Vescovi spagnoli: contributo della Chiesa nel settore dell’educazione. In plenaria anche il Sinodo sui giovani

Un augurio e il riconoscimento di quale grande “contributo” porti alla vita della Spagna il pluralismo religioso è stato espresso in conferenza stampa stamane a Madrid dal segretario generale e portavoce dei vescovi spagnoli don José María Gil Tamayo ricordando il 25° anniversario dell’accordo di cooperazione firmato nel 1992 tra lo Stato spagnolo e le confessioni religiose minoritarie. La conferenza stampa era dedicata alle conclusioni dei lavori dell’assemblea plenaria dei vescovi. Un particolare contributo è, sul fronte cattolico, la realtà educativa portata avanti dalla Chiesa cattolica in Spagna, sia a livello di scuole e università cattoliche, sia attraverso l’insegnamento della religione nelle scuole. José María Gil Tamayo in conferenza stampa ha citato alcuni numeri di questo contributo che è culturale, sociale e occupazionale non secondario: 25mila sono le persone occupate nelle istituzioni cattoliche, 31mila gli insegnanti di religione nelle scuole pubbliche.

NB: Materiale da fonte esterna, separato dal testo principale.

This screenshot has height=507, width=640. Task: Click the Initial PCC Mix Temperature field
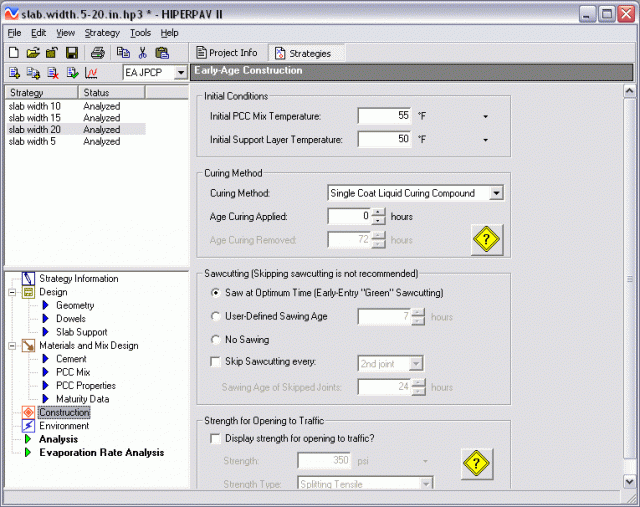384,116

Di questa “realtà educativa” che è compito dell’opera evangelizzatrice della Chiesa hanno parlato i vescovi in plenaria; essi hanno anche preso in esame la sintesi dei contributi ricevuti dalle diocesi, congregazioni e movimenti in risposta al questionario preparato dalla Santa Sede per il Sinodo dei vescovi dedicato ai giovani. La sintesi è già stata inviata a Roma e sarà prossimamente resa pubblica con una conferenza stampa.